# Dove Shoot Southeast GA?



## ssramage (Jul 10, 2017)

I'd like to take my 4 year old son on his first dove hunt this year. Would like something within a couple hours of the St. Simons/Brunswick area.

Let me know if you know of anything. Thanks!


----------



## porkless1 (Jul 12, 2017)

*dove*

I will have several shoots at a couple of locations. Sandersville Ga. 4782322559 Rusty
oconeeridge.com


----------



## smoothie (Jul 15, 2017)

Valdosta if that is close enough


----------



## Coach30458 (Jul 24, 2017)

Give us a call. We have been doing dove hunts for 10+ years and have a few memberships still available. you can look us up on the web at www.redfernplantation.com and give us a call if you have any questions.


----------



## Chase4556 (Jul 24, 2017)

Coach30458 said:


> Give us a call. We have been doing dove hunts for 10+ years and have a few memberships still available. you can look us up on the web at www.redfernplantation.com and give us a call if you have any questions.



Can vouch for the quality of these hunts! Some of the best dove hunts I've been on.


----------



## ssramage (Jul 27, 2017)

Coach30458 said:


> Give us a call. We have been doing dove hunts for 10+ years and have a few memberships still available. you can look us up on the web at www.redfernplantation.com and give us a call if you have any questions.



Do you do any single hunts? Statesboro is a haul from me to be a full member I think.


----------



## AllTerrainAngler (Jul 28, 2017)

Hopefully something will come up. I'm in statesboro and looking for opening weekend hunts.


----------



## Coach30458 (Jul 30, 2017)

ssramage said:


> Do you do any single hunts? Statesboro is a haul from me to be a full member I think.



We do offer single day hunts for $150 per day after opening day.


----------



## Chase4556 (Jul 30, 2017)

Coach30458 said:


> We do offer single day hunts for $150 per day after opening day.

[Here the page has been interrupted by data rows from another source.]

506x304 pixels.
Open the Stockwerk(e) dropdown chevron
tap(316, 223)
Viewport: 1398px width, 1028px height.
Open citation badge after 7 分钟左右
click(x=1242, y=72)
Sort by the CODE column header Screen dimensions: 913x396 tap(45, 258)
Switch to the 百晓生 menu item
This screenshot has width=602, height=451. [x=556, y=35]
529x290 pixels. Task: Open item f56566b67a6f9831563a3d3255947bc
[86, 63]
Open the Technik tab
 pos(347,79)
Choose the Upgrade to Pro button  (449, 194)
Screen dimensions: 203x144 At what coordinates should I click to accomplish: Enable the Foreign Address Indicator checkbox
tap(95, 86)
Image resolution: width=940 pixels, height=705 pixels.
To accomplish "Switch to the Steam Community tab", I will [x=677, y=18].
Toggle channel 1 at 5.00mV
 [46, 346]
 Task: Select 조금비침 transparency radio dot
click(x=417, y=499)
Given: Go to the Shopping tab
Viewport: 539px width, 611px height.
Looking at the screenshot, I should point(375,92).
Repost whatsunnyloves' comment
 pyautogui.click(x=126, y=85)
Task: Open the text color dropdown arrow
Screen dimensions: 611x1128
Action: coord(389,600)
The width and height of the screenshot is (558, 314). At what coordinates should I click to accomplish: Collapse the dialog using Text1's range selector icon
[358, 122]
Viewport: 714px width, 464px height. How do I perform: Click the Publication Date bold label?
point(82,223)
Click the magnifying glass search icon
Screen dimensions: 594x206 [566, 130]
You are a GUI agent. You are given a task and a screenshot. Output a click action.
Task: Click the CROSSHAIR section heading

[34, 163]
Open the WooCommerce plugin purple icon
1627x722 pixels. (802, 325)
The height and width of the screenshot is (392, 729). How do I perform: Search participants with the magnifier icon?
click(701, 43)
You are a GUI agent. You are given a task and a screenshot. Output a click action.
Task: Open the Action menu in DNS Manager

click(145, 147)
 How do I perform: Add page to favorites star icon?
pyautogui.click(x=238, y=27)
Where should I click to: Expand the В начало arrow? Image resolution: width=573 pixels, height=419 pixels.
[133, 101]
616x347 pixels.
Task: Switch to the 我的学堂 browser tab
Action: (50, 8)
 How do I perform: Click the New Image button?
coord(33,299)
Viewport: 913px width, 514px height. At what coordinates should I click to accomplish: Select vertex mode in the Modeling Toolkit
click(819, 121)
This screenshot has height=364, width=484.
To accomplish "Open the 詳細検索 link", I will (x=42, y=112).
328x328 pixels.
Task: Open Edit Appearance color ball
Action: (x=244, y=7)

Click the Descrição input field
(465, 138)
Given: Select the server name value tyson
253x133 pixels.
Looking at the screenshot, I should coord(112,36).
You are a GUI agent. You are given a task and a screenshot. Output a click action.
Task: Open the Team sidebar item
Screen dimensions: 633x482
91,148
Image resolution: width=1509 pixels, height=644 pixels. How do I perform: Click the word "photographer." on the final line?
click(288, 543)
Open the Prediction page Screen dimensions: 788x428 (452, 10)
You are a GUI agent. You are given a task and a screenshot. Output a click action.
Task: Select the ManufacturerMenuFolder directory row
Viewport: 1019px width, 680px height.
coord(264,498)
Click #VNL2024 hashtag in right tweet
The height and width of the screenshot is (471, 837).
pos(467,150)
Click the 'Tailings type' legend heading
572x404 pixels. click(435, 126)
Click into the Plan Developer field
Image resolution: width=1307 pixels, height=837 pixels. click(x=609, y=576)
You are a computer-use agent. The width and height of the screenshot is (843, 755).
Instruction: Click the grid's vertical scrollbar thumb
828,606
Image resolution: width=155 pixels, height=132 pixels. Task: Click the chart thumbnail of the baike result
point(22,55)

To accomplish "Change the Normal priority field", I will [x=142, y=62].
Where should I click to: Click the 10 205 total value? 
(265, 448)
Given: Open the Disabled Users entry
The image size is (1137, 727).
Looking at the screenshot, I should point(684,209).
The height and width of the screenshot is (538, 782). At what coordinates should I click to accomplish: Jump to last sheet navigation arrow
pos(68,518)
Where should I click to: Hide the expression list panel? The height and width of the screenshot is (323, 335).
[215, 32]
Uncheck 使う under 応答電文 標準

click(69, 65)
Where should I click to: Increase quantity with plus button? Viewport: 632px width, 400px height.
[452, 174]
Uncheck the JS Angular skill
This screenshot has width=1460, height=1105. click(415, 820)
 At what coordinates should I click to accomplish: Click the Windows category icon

Good to know, I didn't realize y'all were offering that. May try and come see ya and knock some birds down.


----------



## ssramage (Jul 31, 2017)

Coach30458 said:


> We do offer single day hunts for $150 per day after opening day.



Good to know. I've got a few irons in the fire right now, so once I know my schedule for the Fall in more detail I'll be in touch. Do you have a list of planned shoots and dates that you could PM me?


----------



## ssramage (Aug 10, 2017)

Still looking for a good family friendly shoot for opening day to take my son on.


----------



## willkelley (Aug 31, 2017)

any shoots within an hour of statesboro on monday? got myself and possibly one other looking.


----------